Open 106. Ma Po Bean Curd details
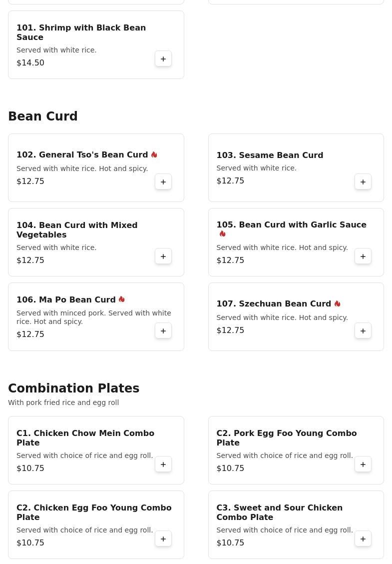66,300
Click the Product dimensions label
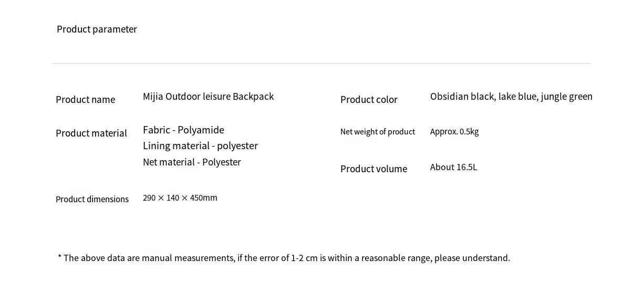 coord(92,200)
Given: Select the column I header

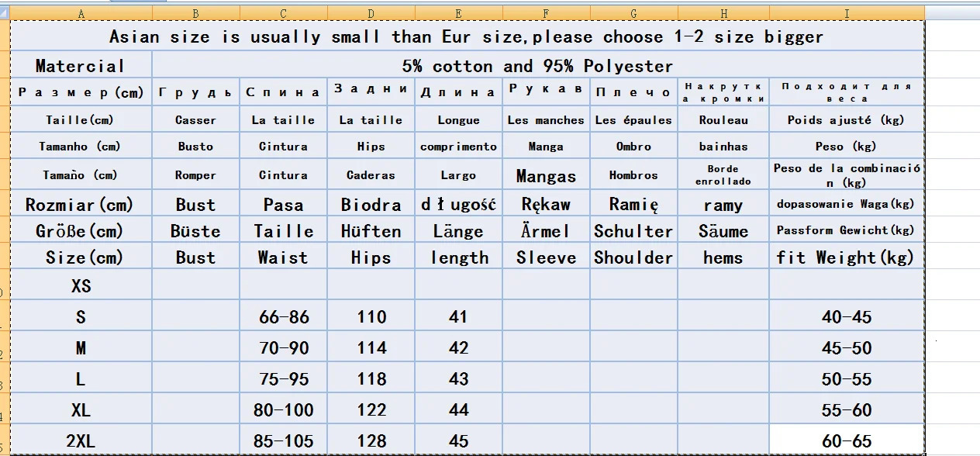Looking at the screenshot, I should pyautogui.click(x=847, y=13).
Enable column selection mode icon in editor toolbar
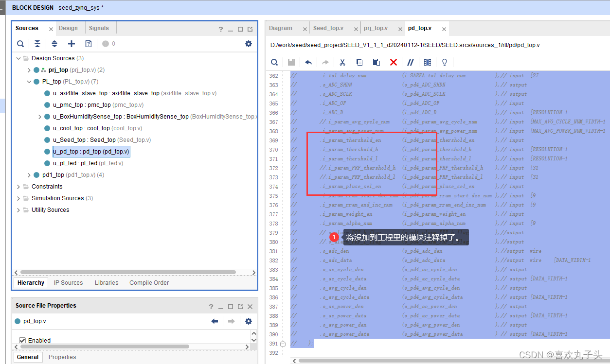 428,62
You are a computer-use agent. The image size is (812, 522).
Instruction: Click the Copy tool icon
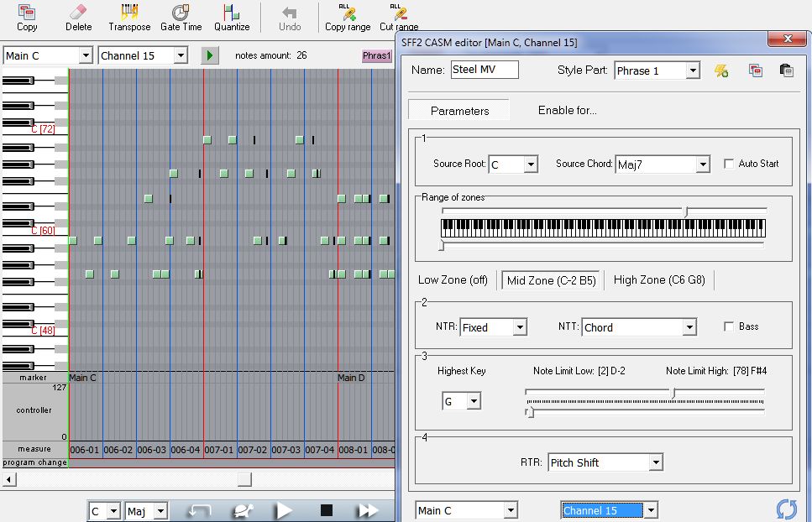27,13
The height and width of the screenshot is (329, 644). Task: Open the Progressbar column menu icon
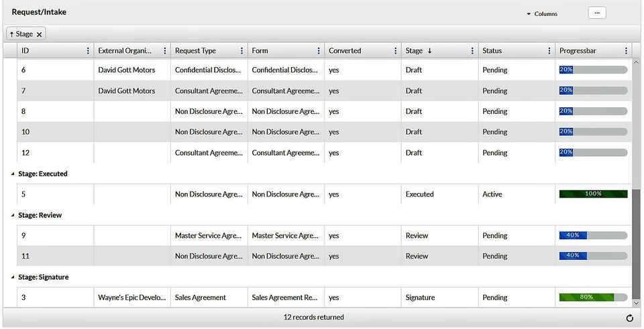click(626, 51)
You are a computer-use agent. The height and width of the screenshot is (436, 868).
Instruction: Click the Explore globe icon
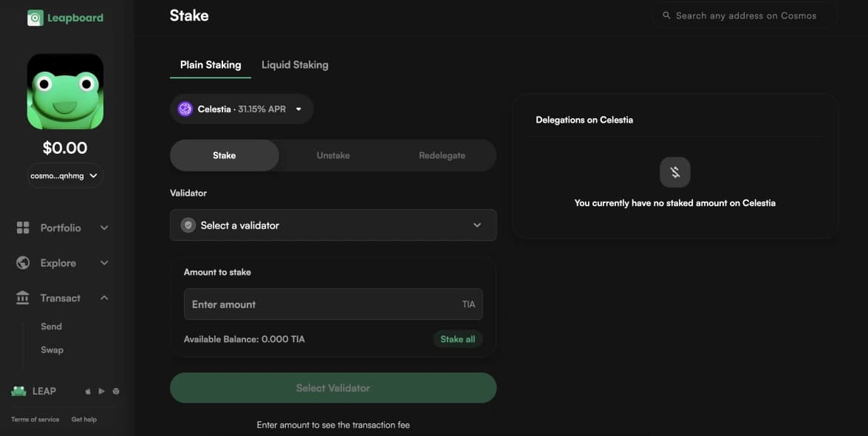tap(23, 262)
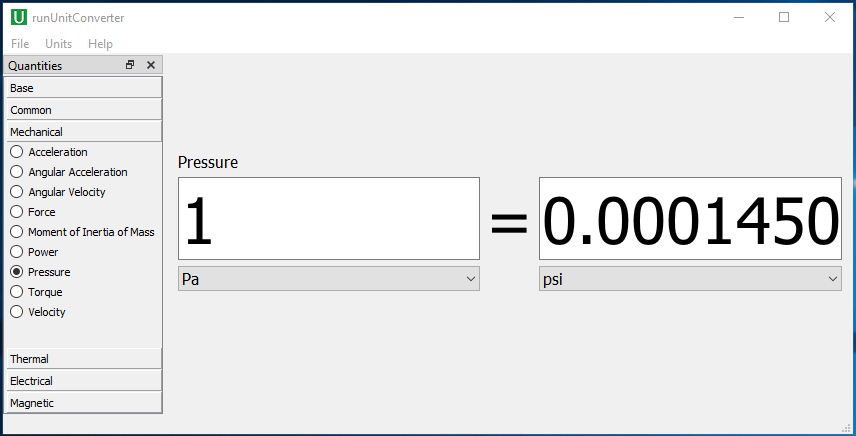Expand the Electrical quantities section

84,381
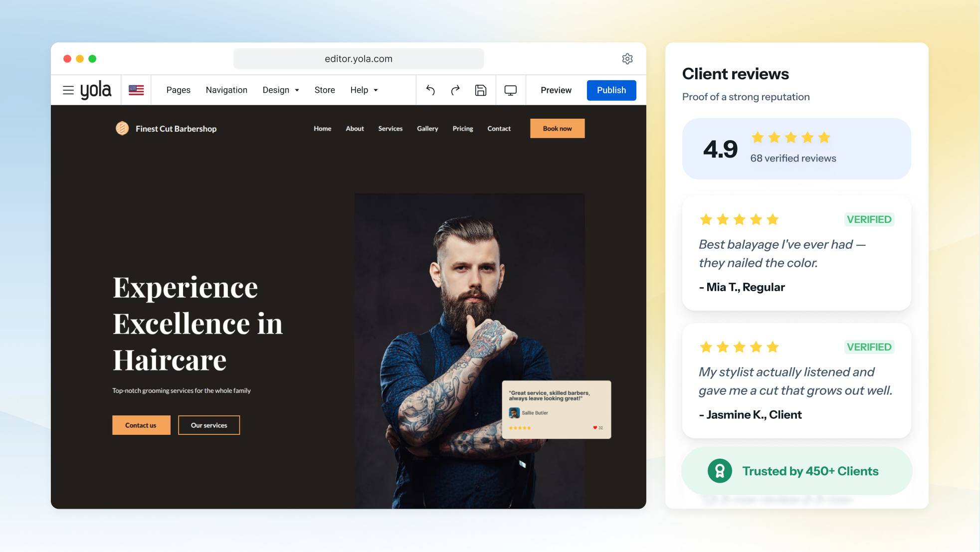980x552 pixels.
Task: Open browser settings gear icon
Action: (x=627, y=59)
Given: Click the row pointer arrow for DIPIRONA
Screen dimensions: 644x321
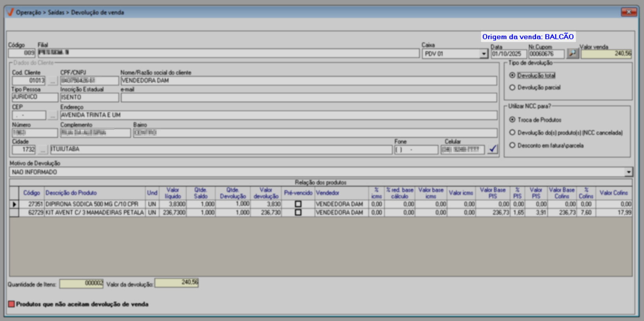Looking at the screenshot, I should coord(14,204).
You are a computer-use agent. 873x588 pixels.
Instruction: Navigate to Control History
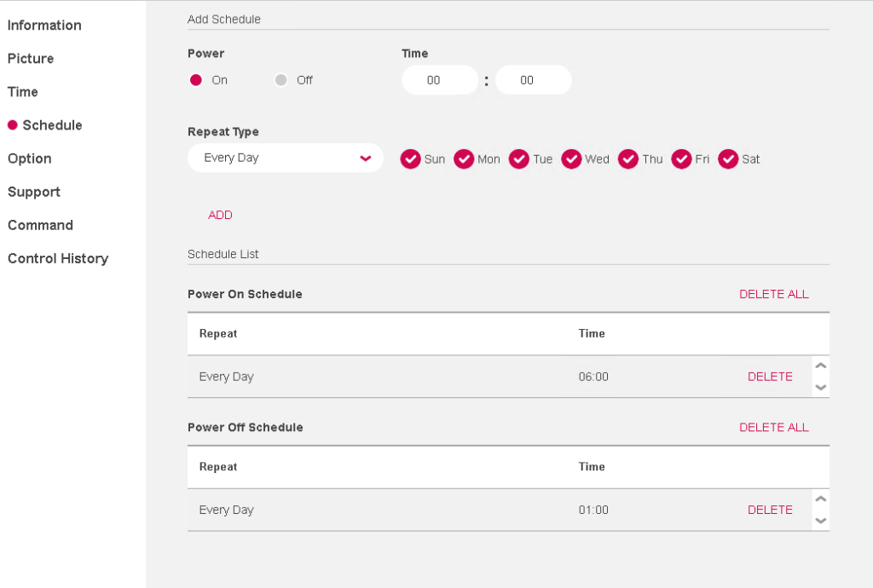click(x=58, y=258)

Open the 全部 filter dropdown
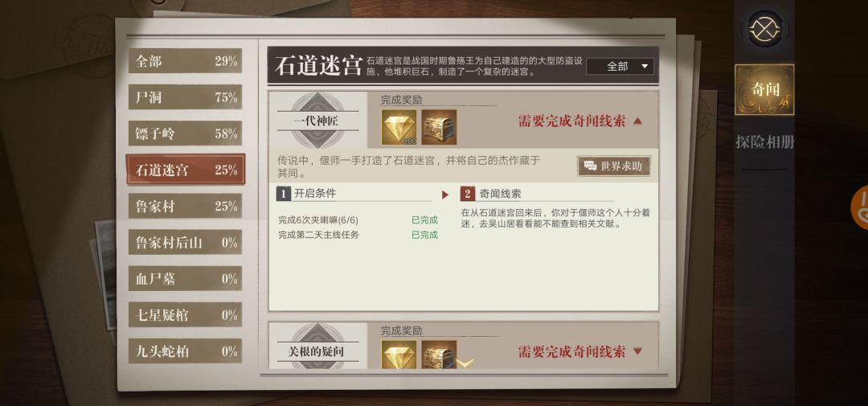(x=620, y=67)
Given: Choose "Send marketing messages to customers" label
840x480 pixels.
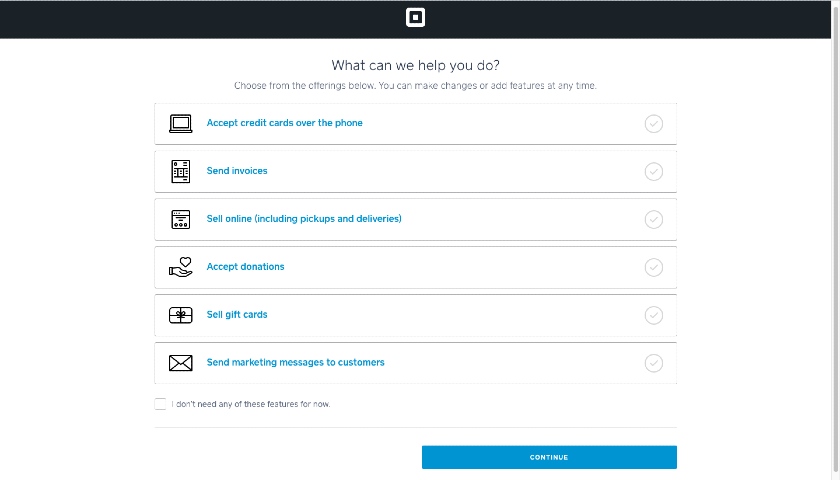Looking at the screenshot, I should 295,363.
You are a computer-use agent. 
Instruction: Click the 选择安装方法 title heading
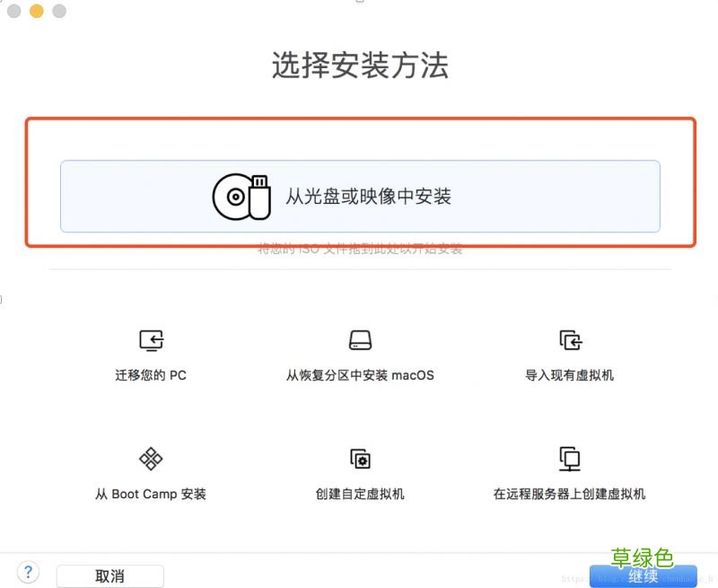(359, 66)
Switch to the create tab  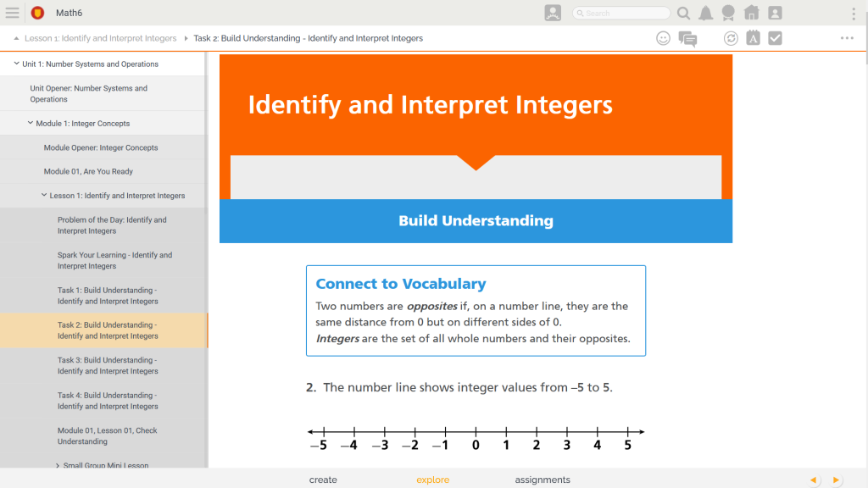[323, 480]
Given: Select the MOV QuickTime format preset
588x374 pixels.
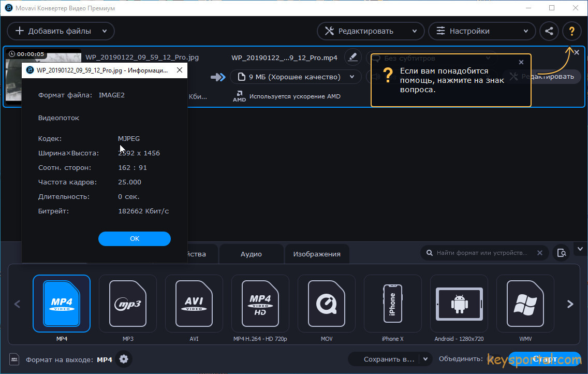Looking at the screenshot, I should 327,304.
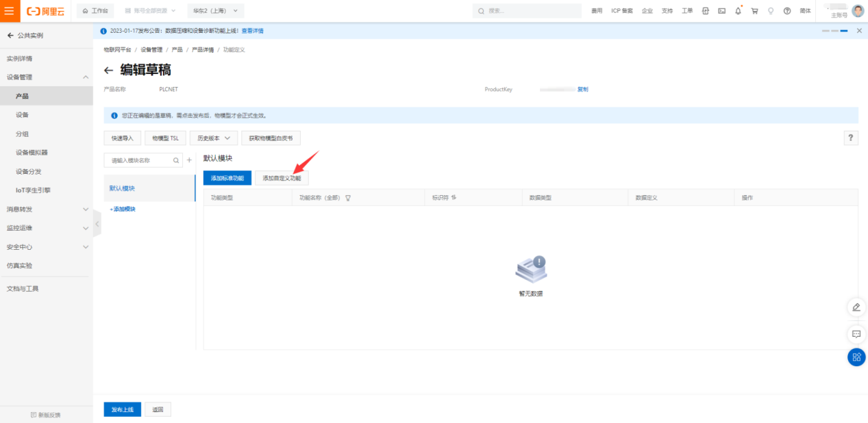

> [BRIEF] Repeat, word for word, the lines of the material above from the one holding "Click the Product dimensions label" through the one holding "You are a computer-use agent. 873x588 pixels.". Leave out pictures.

> [RESPONSE]
Click the Product dimensions label
 coord(92,200)
Given: Select the column I header

Looking at the screenshot, I should pyautogui.click(x=847, y=13).
Enable column selection mode icon in editor toolbar
 428,62
You are a computer-use agent. The image size is (812, 522).
Instruction: Click the Copy tool icon
27,13
The height and width of the screenshot is (329, 644). Task: Open the Progressbar column menu icon
click(626, 51)
You are a computer-use agent. The height and width of the screenshot is (436, 868).
Instruction: Click the Explore globe icon
tap(23, 262)
Expand the Electrical quantities section

84,381
980x552 pixels.
Task: Open browser settings gear icon
Action: (x=627, y=59)
Given: Click the row pointer arrow for DIPIRONA
Screen dimensions: 644x321
Looking at the screenshot, I should coord(14,204).
You are a computer-use agent. 873x588 pixels.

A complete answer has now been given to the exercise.